Attraverso tale potenza illuminatrice nello Spirito Santo, sebbene siano ancora in una condizione carnale, alcuni Padri, simili ad incorporei ed immateriali, hanno guadato i fiumi, i mari ed hanno camminato sulle acque a piedi asciutti, hanno percorso in un baleno lunghe ed interminabili distanze, hanno compiuto prodigi sia in terra che in cielo, sul sole, sul mare, nel deserto, nelle città, in ogni luogo e paese, tra le belve e i rettili, nella creazione tutta e in ogni elemento… E, alla morte, i corpi venerabili portano il carattere dell’incorruttibilità che manifesta la grazia dimorante in loro… e dopo la Risurrezione universale saranno elevati, per la potenza illuminatrice dello Spirito, nel cielo ad incontrare il Signore, come dice l’iniziato alle cose indicibili, il divino Paolo, e saranno sempre con Lui. Allo stesso modo, David canta: “Signore, nella Luce del tuo Volto cammineremo e nel tuo Nome gioiremo per tutto il giorno”, ovvero per l’eternità… A ciò, risponde la voce maestosa di Isaia: “Ma coloro che confidano nel Signore acquistano nuove forze, si alzano in volo…”

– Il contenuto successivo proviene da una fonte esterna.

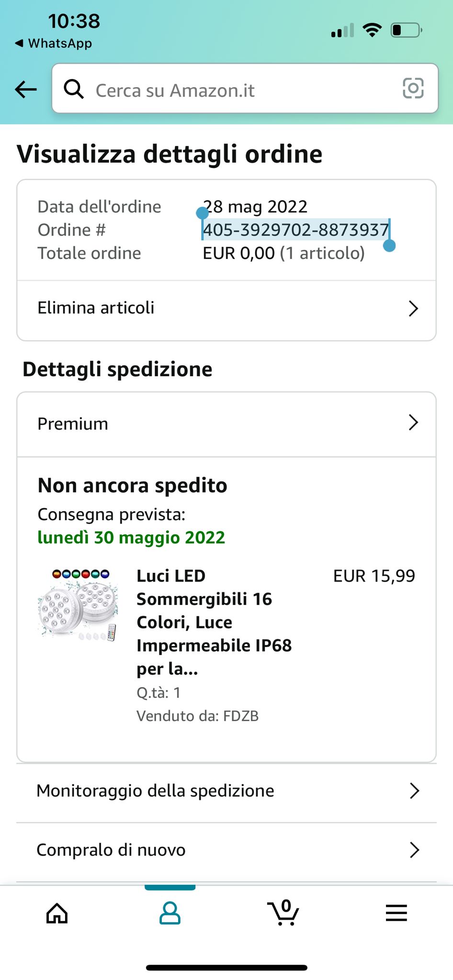
Task: Open the account profile tab icon
Action: point(170,913)
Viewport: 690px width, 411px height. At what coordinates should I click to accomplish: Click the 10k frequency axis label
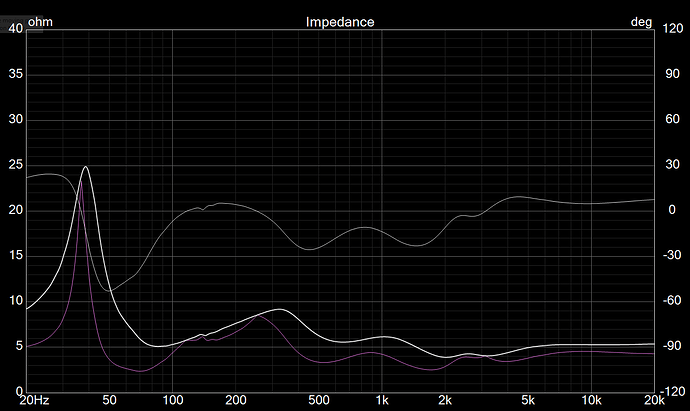coord(591,401)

“Il Padre Spirituale, dice san Basilio il Grande, è colui che non vive più nella carne, ma guidato dallo Spirito di Dio, divenendo figlio di Dio, ad immagine del Figlio di Dio. Un simile uomo può essere chiamato spirituale”. Non basta, per essere un Padre spirituale avere un carisma dello Spirito, ma avere la grazia in abbondanza, come Eliseo la chiede a Elia suo Maestro: “Che ottenga, te ne prego, una doppia razione del tuo spirito”. Bisogna aver sanato e padroneggiato le proprie passioni, prima di illuminare gli altri. In una parola, bisogna avere ereditato, prima di distribuire. Bisogna essere l’uomo spirituale di cui parla l’apostolo Paolo. Se infatti l’uomo carnale, che non comprende affatto le cose dello spirito, commette, ad esempio, l’ingiustizia, l’uomo psichico non la commette, ma non desidera certo subirla; al contrario, l’uomo spirituale, l’uomo perfetto, imitatore di Cristo, non solo non commette alcuna ingiustizia ma la subisce rendendo grazie al Signore, senza cercare alcuna vendetta.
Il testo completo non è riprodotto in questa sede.